Je chante, je ne discute pas.

Ne suivant que ma libre fantaisie, n’écrivant que sous le coup d’une émotion réelle, je ne me suis pas même demandé si ma pensée de la veille était toujours conforme à celle du lendemain. La face des choses change et se transforme chaque jour, et la nature de nos sensations change et se transforme avec elle. Je n’ai pas eu la prétention de combattre cette loi de rénovation perpétuelle, et je me suis laissé dériver au gré du courant qui m’entraînait, sur la foi du seul guide dont je reconnaisse l’autorité : ma conscience. Rien de ce qui est humain ne m’a paru étranger. Tantôt triste et désolée, tantôt confiante et heureuse, ma poésie s’abandonne à tous les rêves, sombres ou rayonnants, qui agitent le cœur de l’homme à l’époque orageuse où nous vivons.

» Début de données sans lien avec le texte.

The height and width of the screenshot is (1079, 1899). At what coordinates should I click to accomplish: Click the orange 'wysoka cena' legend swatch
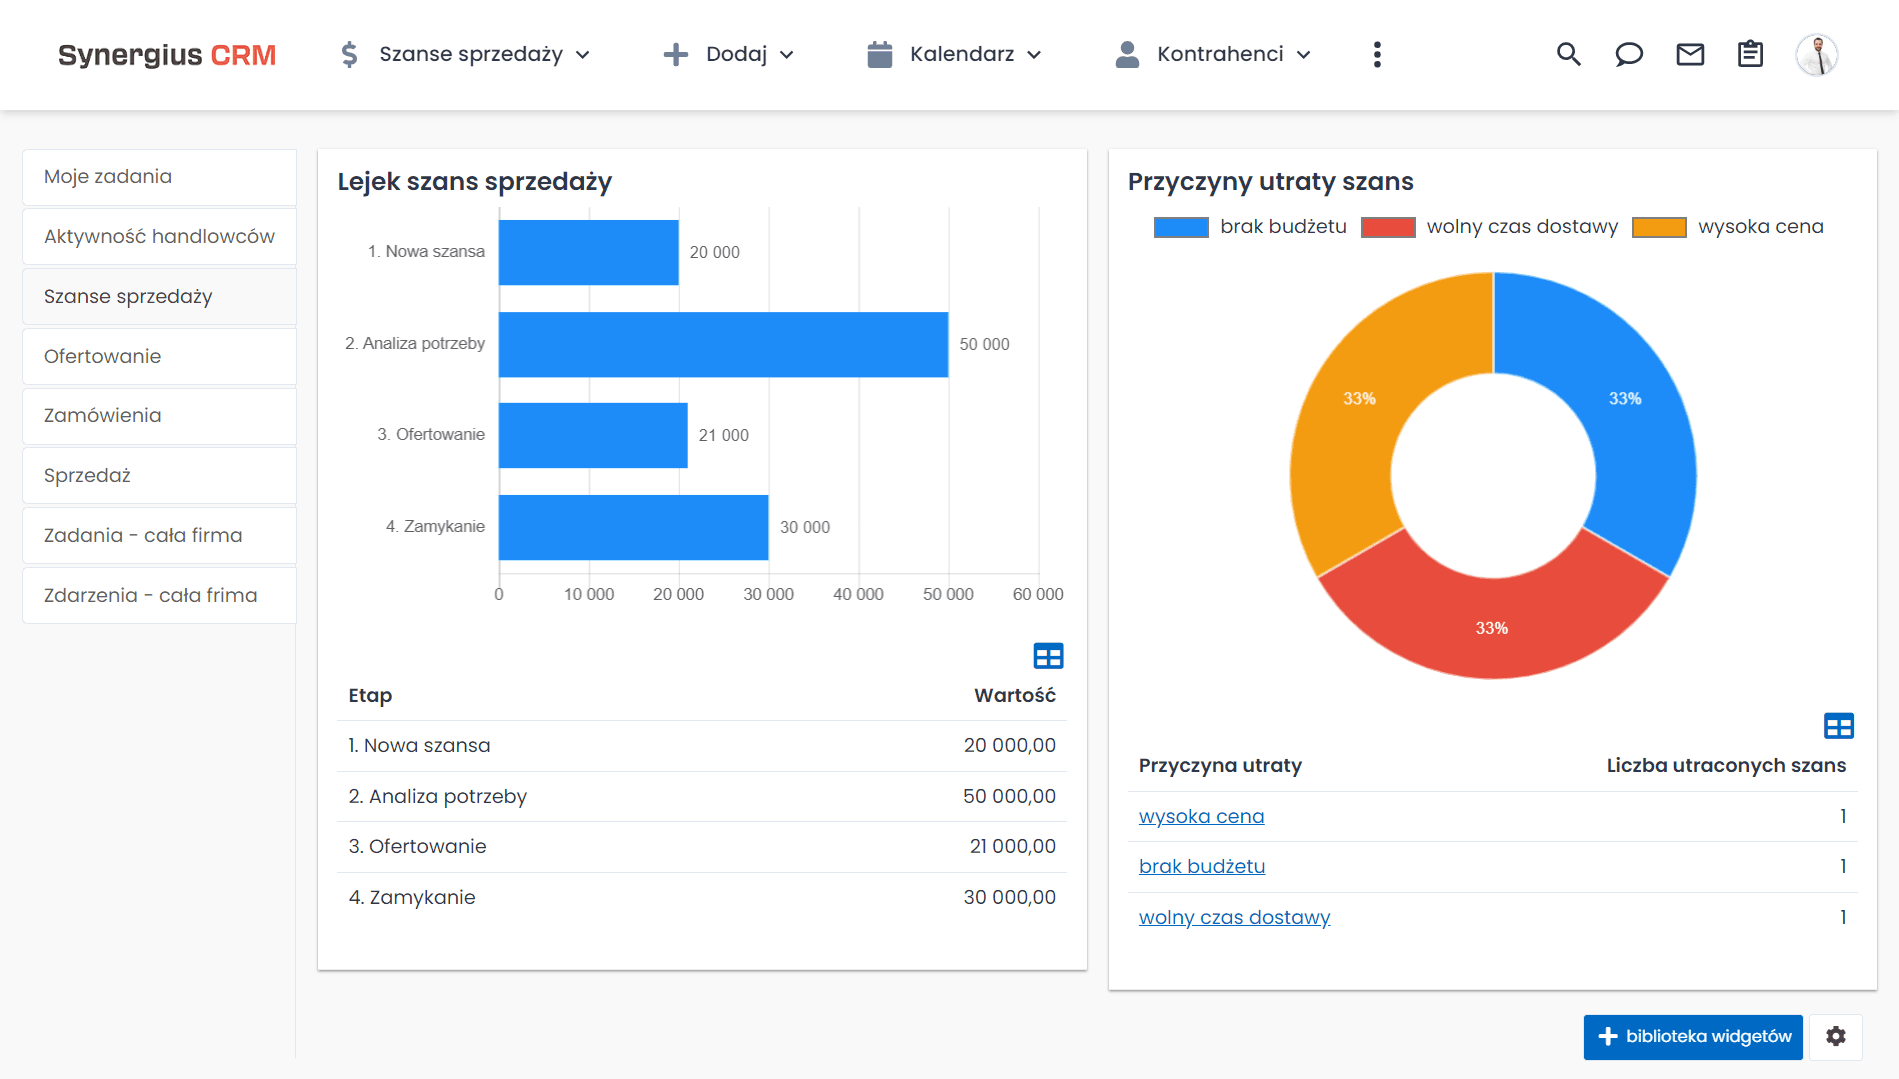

Plusieurs morceaux de poésie, rassemblés ici pour la première fois, ont déjà été publiés séparément ; mais la plupart d’entre eux ont subi, sous le rapport de la forme, des corrections qui les rendront plus dignes de l’attention du public. L’accueil bienveillant qu’ils ont reçu de tous ceux qui s’intéressent au progrès des lettres, malgré leurs imperfections et leurs défauts, m’autorise à espérer que les productions nouvelles qui les accompagnent rencontreront auprès d’eux la même sympathie.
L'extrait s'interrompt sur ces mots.